American Society for Radiation Oncology (ASTRO-2018)[30] evidence-based guidelines reported that V105% volume should be minimized to reduce the body toxicity for unilateral breast cancer. To avoid desquamation V105% < 200 cc. In our study the volume received by 105% is less in the DIBH scan as compared to the FB scan plans, the values were 340 cc vs. 274 cc for 3DCRT, 131 cc vs. 109 cc for VMAT FB and 247 cc vs. 152 cc for VMAT FFFB plan, respectively.

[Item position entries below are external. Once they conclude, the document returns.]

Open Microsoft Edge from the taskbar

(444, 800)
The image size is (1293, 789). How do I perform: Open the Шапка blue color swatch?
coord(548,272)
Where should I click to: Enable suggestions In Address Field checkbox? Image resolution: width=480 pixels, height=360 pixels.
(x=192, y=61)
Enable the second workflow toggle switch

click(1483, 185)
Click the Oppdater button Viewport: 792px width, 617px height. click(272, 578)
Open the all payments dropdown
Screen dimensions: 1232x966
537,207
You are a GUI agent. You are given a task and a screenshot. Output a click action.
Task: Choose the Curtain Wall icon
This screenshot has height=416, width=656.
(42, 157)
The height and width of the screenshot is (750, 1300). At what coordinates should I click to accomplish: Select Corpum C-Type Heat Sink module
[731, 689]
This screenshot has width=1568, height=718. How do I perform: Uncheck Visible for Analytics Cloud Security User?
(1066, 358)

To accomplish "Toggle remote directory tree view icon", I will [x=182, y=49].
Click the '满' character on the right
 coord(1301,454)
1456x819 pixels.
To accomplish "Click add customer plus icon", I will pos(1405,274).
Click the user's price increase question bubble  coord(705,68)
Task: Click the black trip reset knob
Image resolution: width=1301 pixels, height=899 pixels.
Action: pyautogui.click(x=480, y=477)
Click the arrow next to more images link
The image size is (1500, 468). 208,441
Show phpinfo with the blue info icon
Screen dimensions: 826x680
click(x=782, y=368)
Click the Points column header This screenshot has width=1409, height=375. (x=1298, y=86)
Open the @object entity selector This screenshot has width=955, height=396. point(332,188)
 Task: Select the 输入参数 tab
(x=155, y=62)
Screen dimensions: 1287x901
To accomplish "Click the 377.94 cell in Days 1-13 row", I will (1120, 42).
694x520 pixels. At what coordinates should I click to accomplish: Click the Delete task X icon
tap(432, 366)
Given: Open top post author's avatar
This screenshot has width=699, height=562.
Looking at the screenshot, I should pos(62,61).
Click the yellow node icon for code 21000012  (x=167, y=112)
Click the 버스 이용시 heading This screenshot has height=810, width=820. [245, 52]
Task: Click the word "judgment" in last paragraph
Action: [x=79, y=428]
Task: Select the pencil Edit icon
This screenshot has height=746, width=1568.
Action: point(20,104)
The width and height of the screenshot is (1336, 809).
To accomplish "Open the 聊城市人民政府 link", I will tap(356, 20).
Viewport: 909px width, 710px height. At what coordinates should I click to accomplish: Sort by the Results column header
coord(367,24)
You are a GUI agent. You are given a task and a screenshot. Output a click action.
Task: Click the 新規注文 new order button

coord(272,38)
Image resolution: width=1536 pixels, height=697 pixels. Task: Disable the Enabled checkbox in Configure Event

AAPM TG 158 report [31] defined the in-field non-target dose, which is located near the field border and out-field non-target dose which is away from the field border due to irradiation of non-tumor tissue by treatment beams. The out-field dose was classified into the high dose region [> 50% of the prescription dose (> 30 Gy)], the intermediate dose region [≤ 5–50% of the prescription dose (3–30 Gy)] and low dose volume [≤ 5% of the prescription dose (3 Gy)]. In our study, DIBH scan reduced the out-field dose in 3DCRT and VMAT planning technique; however, the high dose (30–50 Gy) component in the body-PTV region is 25–80% higher in the 3DCRT technique as compared to VMAT in both NB/DIBH scans.

Conclusions

In our analysis 3DCRT and VMAT plans achieved the target coverage and OAR sparing in both NB and DIBH scans. However, a better OAR sparing is achieved in DIBH scan plans. This purely treatment planning study will be used as future reference for determining the best plan for bilateral breast patients under the DIBH technique.